Each line from the one containing "Given: Delete slide using 删除 icon" to the end of the entries below is to be set down exactly; the pictures are not.

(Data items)
◆ ◆ ◆ ◆ ◆ ◆ ◆
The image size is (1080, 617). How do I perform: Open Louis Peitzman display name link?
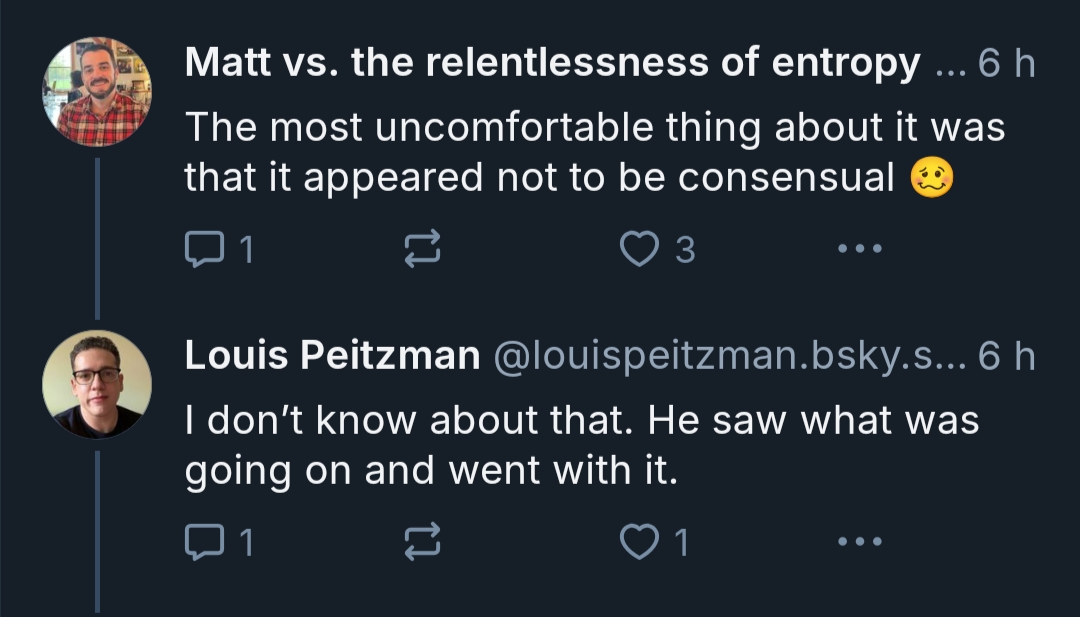tap(332, 356)
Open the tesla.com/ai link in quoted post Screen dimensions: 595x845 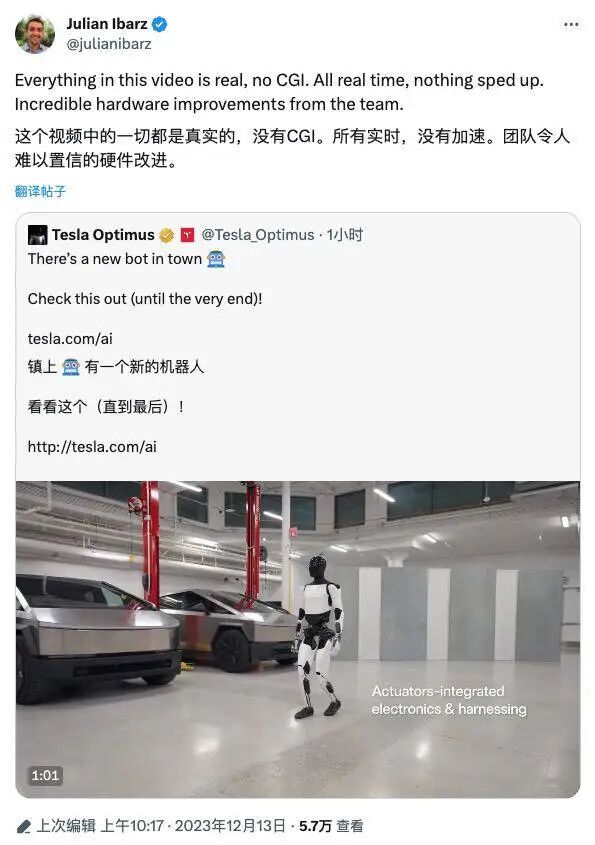[x=70, y=338]
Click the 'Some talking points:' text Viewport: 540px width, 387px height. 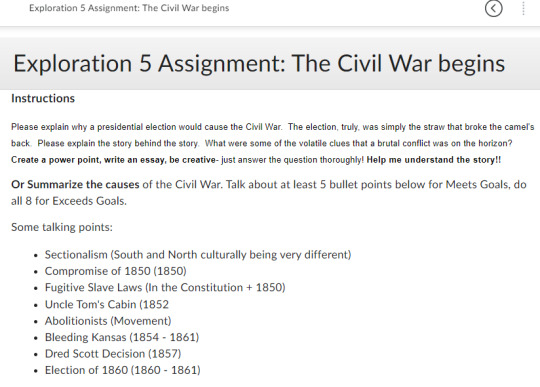(62, 227)
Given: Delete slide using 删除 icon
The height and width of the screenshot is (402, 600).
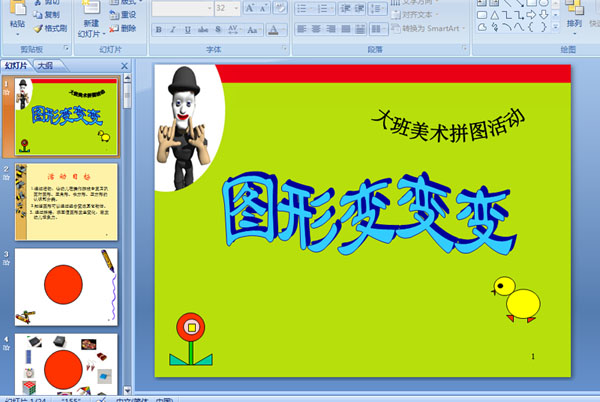Looking at the screenshot, I should click(127, 29).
◆ ◆ ◆ ◆ ◆ ◆ ◆
■ Solution for this exercise
Given: Delete slide using 删除 icon
The height and width of the screenshot is (402, 600).
Looking at the screenshot, I should click(127, 29).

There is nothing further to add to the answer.